Start of RECORD LIST

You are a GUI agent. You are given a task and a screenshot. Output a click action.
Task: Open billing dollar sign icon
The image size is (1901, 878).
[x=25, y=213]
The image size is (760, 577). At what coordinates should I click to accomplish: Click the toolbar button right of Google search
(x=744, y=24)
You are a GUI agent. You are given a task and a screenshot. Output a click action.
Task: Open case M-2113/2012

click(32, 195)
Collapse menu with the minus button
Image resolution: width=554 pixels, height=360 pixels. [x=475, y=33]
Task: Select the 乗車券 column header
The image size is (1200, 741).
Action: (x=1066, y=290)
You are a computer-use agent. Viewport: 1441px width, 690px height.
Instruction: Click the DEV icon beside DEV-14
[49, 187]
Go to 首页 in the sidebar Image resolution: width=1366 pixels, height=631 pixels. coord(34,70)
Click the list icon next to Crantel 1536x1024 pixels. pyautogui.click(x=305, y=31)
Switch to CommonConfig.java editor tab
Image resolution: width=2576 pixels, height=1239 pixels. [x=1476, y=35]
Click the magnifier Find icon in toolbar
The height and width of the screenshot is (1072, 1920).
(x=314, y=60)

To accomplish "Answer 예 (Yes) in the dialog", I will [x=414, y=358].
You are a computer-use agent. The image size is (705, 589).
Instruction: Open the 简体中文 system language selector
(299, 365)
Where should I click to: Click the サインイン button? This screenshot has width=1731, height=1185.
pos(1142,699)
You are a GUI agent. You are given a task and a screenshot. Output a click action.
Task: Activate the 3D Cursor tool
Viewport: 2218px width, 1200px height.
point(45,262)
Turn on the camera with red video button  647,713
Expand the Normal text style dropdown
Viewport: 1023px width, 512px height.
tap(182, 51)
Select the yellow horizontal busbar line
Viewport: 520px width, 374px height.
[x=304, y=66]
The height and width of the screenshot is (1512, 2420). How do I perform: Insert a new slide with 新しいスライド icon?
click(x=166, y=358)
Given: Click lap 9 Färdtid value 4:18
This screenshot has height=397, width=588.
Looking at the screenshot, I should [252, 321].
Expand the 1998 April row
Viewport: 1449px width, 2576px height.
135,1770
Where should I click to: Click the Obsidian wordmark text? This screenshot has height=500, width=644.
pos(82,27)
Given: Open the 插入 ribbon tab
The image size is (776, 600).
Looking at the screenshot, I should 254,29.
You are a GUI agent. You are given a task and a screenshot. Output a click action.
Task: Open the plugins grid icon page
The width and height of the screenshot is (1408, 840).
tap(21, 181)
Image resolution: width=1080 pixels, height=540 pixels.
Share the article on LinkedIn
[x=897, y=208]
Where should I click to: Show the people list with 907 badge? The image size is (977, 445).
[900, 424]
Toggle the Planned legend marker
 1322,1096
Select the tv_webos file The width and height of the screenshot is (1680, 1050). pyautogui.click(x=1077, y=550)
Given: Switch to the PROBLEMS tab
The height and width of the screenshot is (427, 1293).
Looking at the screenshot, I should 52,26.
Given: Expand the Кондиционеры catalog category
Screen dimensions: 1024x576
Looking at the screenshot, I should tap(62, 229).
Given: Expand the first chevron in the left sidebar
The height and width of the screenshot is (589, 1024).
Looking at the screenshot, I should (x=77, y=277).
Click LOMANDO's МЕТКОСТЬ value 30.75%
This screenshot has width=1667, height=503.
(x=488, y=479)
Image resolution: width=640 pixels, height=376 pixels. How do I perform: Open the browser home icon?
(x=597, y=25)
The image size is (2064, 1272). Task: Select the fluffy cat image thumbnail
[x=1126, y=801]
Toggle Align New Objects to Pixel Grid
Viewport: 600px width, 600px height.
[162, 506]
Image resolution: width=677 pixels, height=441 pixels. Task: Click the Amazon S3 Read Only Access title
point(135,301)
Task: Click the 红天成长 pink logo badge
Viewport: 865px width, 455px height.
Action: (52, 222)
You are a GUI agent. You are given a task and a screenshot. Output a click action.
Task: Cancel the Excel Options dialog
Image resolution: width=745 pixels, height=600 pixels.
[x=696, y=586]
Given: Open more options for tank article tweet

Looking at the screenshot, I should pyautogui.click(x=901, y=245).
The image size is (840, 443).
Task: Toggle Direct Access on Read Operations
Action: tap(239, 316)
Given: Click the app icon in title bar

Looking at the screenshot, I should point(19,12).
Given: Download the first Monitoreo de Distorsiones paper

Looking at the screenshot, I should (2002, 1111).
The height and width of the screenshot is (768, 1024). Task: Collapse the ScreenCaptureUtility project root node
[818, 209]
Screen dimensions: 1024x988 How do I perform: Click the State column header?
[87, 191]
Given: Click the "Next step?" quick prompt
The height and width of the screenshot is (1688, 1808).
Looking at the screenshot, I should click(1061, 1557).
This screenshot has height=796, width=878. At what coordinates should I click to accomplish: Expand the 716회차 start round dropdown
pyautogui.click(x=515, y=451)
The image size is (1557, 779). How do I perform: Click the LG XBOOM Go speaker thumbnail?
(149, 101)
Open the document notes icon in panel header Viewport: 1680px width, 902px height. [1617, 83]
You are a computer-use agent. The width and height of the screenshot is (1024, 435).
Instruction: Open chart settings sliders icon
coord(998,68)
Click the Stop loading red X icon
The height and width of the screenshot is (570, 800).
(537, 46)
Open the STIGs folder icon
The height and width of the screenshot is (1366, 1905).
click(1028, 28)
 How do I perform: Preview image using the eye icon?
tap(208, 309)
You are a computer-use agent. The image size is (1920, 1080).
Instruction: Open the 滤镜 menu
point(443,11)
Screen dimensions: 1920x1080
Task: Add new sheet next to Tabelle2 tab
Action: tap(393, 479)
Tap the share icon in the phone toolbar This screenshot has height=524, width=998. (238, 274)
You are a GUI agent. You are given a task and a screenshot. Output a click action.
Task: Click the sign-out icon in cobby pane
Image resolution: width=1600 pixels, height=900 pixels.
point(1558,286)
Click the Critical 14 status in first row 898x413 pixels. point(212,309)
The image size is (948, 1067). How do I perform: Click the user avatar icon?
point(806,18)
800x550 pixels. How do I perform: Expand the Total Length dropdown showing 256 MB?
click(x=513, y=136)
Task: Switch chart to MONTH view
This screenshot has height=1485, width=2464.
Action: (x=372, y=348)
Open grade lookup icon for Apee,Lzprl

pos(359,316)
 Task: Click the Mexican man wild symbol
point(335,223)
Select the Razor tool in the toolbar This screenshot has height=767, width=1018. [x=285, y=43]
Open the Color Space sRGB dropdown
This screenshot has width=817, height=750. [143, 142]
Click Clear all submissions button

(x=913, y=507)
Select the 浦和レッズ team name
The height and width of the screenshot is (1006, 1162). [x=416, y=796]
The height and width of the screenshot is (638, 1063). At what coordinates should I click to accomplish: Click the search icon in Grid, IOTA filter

End of RECORD LIST

- _EXERCISE REQUIREMENTS_
Rewrite all of the records above, substituting "interface agent" for every occurrence of "GUI agent" and leaving everything else unchanged.

- _ANSWER BELOW_
You are a interface agent. You are given a task and a screenshot. Output a click action.
Task: Open billing dollar sign icon
The image size is (1901, 878).
[x=25, y=213]
The image size is (760, 577). At what coordinates should I click to accomplish: Click the toolbar button right of Google search
(x=744, y=24)
You are a interface agent. You are given a task and a screenshot. Output a click action.
Task: Open case M-2113/2012

click(32, 195)
Collapse menu with the minus button
Image resolution: width=554 pixels, height=360 pixels. [x=475, y=33]
Task: Select the 乗車券 column header
The image size is (1200, 741).
Action: (x=1066, y=290)
You are a computer-use agent. Viewport: 1441px width, 690px height.
Instruction: Click the DEV icon beside DEV-14
[49, 187]
Go to 首页 in the sidebar Image resolution: width=1366 pixels, height=631 pixels. coord(34,70)
Click the list icon next to Crantel 1536x1024 pixels. pyautogui.click(x=305, y=31)
Switch to CommonConfig.java editor tab
Image resolution: width=2576 pixels, height=1239 pixels. [x=1476, y=35]
Click the magnifier Find icon in toolbar
The height and width of the screenshot is (1072, 1920).
(x=314, y=60)

To accomplish "Answer 예 (Yes) in the dialog", I will [x=414, y=358].
You are a computer-use agent. The image size is (705, 589).
Instruction: Open the 简体中文 system language selector
(299, 365)
Where should I click to: Click the サインイン button? This screenshot has width=1731, height=1185.
pos(1142,699)
You are a interface agent. You are given a task and a screenshot. Output a click action.
Task: Activate the 3D Cursor tool
Viewport: 2218px width, 1200px height.
point(45,262)
Turn on the camera with red video button  647,713
Expand the Normal text style dropdown
Viewport: 1023px width, 512px height.
tap(182, 51)
Select the yellow horizontal busbar line
Viewport: 520px width, 374px height.
[x=304, y=66]
The height and width of the screenshot is (1512, 2420). How do I perform: Insert a new slide with 新しいスライド icon?
click(x=166, y=358)
Given: Click lap 9 Färdtid value 4:18
This screenshot has height=397, width=588.
Looking at the screenshot, I should [252, 321].
Expand the 1998 April row
Viewport: 1449px width, 2576px height.
135,1770
Where should I click to: Click the Obsidian wordmark text? This screenshot has height=500, width=644.
pos(82,27)
Given: Open the 插入 ribbon tab
The image size is (776, 600).
Looking at the screenshot, I should 254,29.
You are a interface agent. You are given a task and a screenshot. Output a click action.
Task: Open the plugins grid icon page
The width and height of the screenshot is (1408, 840).
tap(21, 181)
Image resolution: width=1080 pixels, height=540 pixels.
Share the article on LinkedIn
[x=897, y=208]
Where should I click to: Show the people list with 907 badge? The image size is (977, 445).
[900, 424]
Toggle the Planned legend marker
 1322,1096
Select the tv_webos file The width and height of the screenshot is (1680, 1050). pyautogui.click(x=1077, y=550)
Given: Switch to the PROBLEMS tab
The height and width of the screenshot is (427, 1293).
Looking at the screenshot, I should 52,26.
Given: Expand the Кондиционеры catalog category
Screen dimensions: 1024x576
Looking at the screenshot, I should tap(62, 229).
Given: Expand the first chevron in the left sidebar
The height and width of the screenshot is (589, 1024).
Looking at the screenshot, I should (x=77, y=277).
Click LOMANDO's МЕТКОСТЬ value 30.75%
This screenshot has width=1667, height=503.
(x=488, y=479)
Image resolution: width=640 pixels, height=376 pixels. How do I perform: Open the browser home icon?
(x=597, y=25)
The image size is (2064, 1272). Task: Select the fluffy cat image thumbnail
[x=1126, y=801]
Toggle Align New Objects to Pixel Grid
Viewport: 600px width, 600px height.
[162, 506]
Image resolution: width=677 pixels, height=441 pixels. Task: Click the Amazon S3 Read Only Access title
point(135,301)
Task: Click the 红天成长 pink logo badge
Viewport: 865px width, 455px height.
Action: (52, 222)
You are a interface agent. You are given a task and a screenshot. Output a click action.
Task: Cancel the Excel Options dialog
Image resolution: width=745 pixels, height=600 pixels.
[x=696, y=586]
Given: Open more options for tank article tweet

Looking at the screenshot, I should pyautogui.click(x=901, y=245).
The image size is (840, 443).
Task: Toggle Direct Access on Read Operations
Action: tap(239, 316)
Given: Click the app icon in title bar

Looking at the screenshot, I should point(19,12).
Given: Download the first Monitoreo de Distorsiones paper

Looking at the screenshot, I should (2002, 1111).
The height and width of the screenshot is (768, 1024). Task: Collapse the ScreenCaptureUtility project root node
[818, 209]
Screen dimensions: 1024x988 How do I perform: Click the State column header?
[87, 191]
Given: Click the "Next step?" quick prompt
The height and width of the screenshot is (1688, 1808).
Looking at the screenshot, I should click(1061, 1557).
This screenshot has height=796, width=878. At what coordinates should I click to accomplish: Expand the 716회차 start round dropdown
pyautogui.click(x=515, y=451)
The image size is (1557, 779). How do I perform: Click the LG XBOOM Go speaker thumbnail?
(149, 101)
Open the document notes icon in panel header Viewport: 1680px width, 902px height. [1617, 83]
You are a computer-use agent. The width and height of the screenshot is (1024, 435).
Instruction: Open chart settings sliders icon
coord(998,68)
Click the Stop loading red X icon
The height and width of the screenshot is (570, 800).
(537, 46)
Open the STIGs folder icon
The height and width of the screenshot is (1366, 1905).
click(1028, 28)
 How do I perform: Preview image using the eye icon?
tap(208, 309)
You are a computer-use agent. The image size is (1920, 1080).
Instruction: Open the 滤镜 menu
point(443,11)
Screen dimensions: 1920x1080
Task: Add new sheet next to Tabelle2 tab
Action: tap(393, 479)
Tap the share icon in the phone toolbar This screenshot has height=524, width=998. (238, 274)
You are a interface agent. You are given a task and a screenshot. Output a click action.
Task: Click the sign-out icon in cobby pane
Image resolution: width=1600 pixels, height=900 pixels.
point(1558,286)
Click the Critical 14 status in first row 898x413 pixels. point(212,309)
The image size is (948, 1067). How do I perform: Click the user avatar icon?
point(806,18)
800x550 pixels. How do I perform: Expand the Total Length dropdown showing 256 MB?
click(x=513, y=136)
Task: Switch chart to MONTH view
This screenshot has height=1485, width=2464.
Action: (x=372, y=348)
Open grade lookup icon for Apee,Lzprl

pos(359,316)
 Task: Click the Mexican man wild symbol
point(335,223)
Select the Razor tool in the toolbar This screenshot has height=767, width=1018. [x=285, y=43]
Open the Color Space sRGB dropdown
This screenshot has width=817, height=750. [143, 142]
Click Clear all submissions button

(x=913, y=507)
Select the 浦和レッズ team name
The height and width of the screenshot is (1006, 1162). [x=416, y=796]
The height and width of the screenshot is (638, 1063). At what coordinates should I click to accomplish: Click the search icon in Grid, IOTA filter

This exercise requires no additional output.